In 2025, the European Commission, which governs the program, cut the budget by nearly 20 per cent, from €5.3 billion to €4.1 billion, owing to making defence and security a higher priority. In July 2025, it belatedly published its work programme for that year, confirming that the operating grants for many patient and health advocacy groups would be withdrawn.

In July 2026, the European Commission announced that EU4Health would be merged with the new European Competitiveness Fund (ECF), along with the funding of agriculture, biotechnology, and bioeconomy. There has been much concern among NGOs, MEPs and some governments about the lack of predictable core funding. Staff have been laid off by some organisations, and some have closed their Brussels offices. In the ensuing vote for the 2026 work programme by member states in committee, ten supported the programme, while seven member states voted against it and ten abstained. This meant that the EC did not have the majority required to approve the programme.

In September 2026, the EUHealth Civil Society Alliance published a statement supported by 187 member organisations, titled "Support for health civil society and the restoration of operating grants under the EU4Health Work Programme".

==Objectives and initiatives==
EU4Health focuses on enhancing healthcare resilience, preparedness, and access to healthcare services. Its general objectives are variously cited, including: (Note: Nos. 3 and 4 are sometimes combined.)
1. Crisis preparedness and management: to protect European citizens from serious cross-border health threats and improve crisis management capacity through various means
2. Access to medicines and medical devices relevant to health crises
3. Strengthen health systems and workforces so that they are able to deal with epidemics and long-term challenges, including disease prevention and health promotion in ageing and vulnerable populations
4. Digitising health systems, including the use of e-health and the creation of a European Health Data Area

In addition, cancer is a "a cross-cutting priority".

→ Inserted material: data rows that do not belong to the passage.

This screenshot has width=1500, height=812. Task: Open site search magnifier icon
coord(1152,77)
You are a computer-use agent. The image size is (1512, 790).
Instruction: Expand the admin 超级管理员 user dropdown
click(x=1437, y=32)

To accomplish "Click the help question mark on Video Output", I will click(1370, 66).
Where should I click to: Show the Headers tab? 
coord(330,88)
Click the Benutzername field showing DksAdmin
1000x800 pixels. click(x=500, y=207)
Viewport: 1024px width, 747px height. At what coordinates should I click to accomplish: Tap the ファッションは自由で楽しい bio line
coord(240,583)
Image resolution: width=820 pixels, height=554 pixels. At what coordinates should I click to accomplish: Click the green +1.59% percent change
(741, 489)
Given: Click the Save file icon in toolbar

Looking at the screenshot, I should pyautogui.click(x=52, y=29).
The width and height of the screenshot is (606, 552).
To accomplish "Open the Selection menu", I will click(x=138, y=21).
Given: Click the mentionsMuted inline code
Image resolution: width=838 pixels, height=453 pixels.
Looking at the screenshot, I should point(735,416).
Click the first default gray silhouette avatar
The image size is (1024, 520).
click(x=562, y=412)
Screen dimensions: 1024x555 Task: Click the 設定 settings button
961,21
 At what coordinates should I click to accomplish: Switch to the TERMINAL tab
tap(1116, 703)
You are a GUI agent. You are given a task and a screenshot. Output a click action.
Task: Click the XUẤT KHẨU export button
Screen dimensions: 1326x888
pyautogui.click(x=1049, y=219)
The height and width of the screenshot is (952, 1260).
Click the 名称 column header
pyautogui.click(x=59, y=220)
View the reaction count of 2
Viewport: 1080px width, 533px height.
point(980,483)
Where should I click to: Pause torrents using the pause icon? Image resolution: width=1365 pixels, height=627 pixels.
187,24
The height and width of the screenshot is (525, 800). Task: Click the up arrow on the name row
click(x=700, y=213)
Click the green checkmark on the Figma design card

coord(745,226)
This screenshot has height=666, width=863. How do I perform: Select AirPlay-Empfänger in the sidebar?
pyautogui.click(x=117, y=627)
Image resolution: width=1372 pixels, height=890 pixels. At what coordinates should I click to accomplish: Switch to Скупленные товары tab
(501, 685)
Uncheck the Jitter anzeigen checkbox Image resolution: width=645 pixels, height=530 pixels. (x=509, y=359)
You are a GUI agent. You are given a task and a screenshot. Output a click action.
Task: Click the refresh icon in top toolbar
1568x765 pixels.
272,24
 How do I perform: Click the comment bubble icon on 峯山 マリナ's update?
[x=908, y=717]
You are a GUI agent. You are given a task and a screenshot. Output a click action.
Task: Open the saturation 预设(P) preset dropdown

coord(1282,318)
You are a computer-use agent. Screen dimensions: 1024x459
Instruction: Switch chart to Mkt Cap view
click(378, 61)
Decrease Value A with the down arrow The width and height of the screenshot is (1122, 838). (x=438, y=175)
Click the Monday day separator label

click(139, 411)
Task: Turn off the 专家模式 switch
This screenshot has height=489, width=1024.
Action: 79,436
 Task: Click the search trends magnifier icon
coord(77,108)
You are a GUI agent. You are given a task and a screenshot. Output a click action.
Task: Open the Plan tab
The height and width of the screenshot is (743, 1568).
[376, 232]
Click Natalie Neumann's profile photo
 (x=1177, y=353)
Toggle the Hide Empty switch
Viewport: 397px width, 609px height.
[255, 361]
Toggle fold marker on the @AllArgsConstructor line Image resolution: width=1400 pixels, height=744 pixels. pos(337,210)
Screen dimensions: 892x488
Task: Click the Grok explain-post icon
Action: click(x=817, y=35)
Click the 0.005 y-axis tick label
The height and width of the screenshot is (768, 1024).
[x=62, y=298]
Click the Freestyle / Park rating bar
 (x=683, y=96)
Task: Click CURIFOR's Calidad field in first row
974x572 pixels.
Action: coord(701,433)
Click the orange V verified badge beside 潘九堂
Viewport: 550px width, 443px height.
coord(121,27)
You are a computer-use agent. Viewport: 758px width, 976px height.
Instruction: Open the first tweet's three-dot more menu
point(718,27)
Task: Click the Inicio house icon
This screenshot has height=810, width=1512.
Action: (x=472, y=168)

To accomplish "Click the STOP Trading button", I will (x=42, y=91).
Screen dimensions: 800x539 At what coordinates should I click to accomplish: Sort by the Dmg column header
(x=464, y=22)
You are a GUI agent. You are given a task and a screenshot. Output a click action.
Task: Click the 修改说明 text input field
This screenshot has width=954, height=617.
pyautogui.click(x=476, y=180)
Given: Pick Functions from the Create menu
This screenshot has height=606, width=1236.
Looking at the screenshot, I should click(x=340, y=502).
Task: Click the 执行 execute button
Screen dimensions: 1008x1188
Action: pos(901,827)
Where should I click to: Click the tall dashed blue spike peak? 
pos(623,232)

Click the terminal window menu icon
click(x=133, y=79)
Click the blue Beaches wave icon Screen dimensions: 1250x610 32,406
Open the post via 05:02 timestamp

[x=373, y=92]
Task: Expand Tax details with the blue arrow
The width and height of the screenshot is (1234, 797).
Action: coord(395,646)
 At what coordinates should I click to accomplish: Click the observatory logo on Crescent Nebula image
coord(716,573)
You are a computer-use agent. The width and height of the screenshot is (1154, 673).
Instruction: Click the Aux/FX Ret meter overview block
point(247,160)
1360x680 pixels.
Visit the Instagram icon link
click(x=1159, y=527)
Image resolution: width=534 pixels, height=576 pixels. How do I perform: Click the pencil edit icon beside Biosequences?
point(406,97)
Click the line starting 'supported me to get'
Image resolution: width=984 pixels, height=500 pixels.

In May 2022 EU4Health began a partnership with the International Federation of Red Cross and Red Crescent Societies (IFRC) to provide psychological first aid and mental health services to people across Europe affected by the war in Ukraine.

EU4Health also engages with the health authorities of EU member countries, such as the Public Health Agency of Sweden (Folkhälsomyndigheten). Any legal entity established in a member state, as well as legal entities established in a third country associated with the program, can apply for funding under one of the initiatives.

==Governance, funding, and implementation==
The programme is overseen by the European Commission's Directorate-General for Health and Food Safety.

EU4Health had an allocated budget of c. €5.75 billion for the 2021-2027 period, (Note: Not fixed, and other numbers are quoted on various websites.) making it the largest health programme ever financed by the EU. However, this was cut to 4.1 billion in 2025.

Funds are distributed through grants, tenders, and other financing mechanisms managed by the European Health and Digital Executive Agency (HADEA).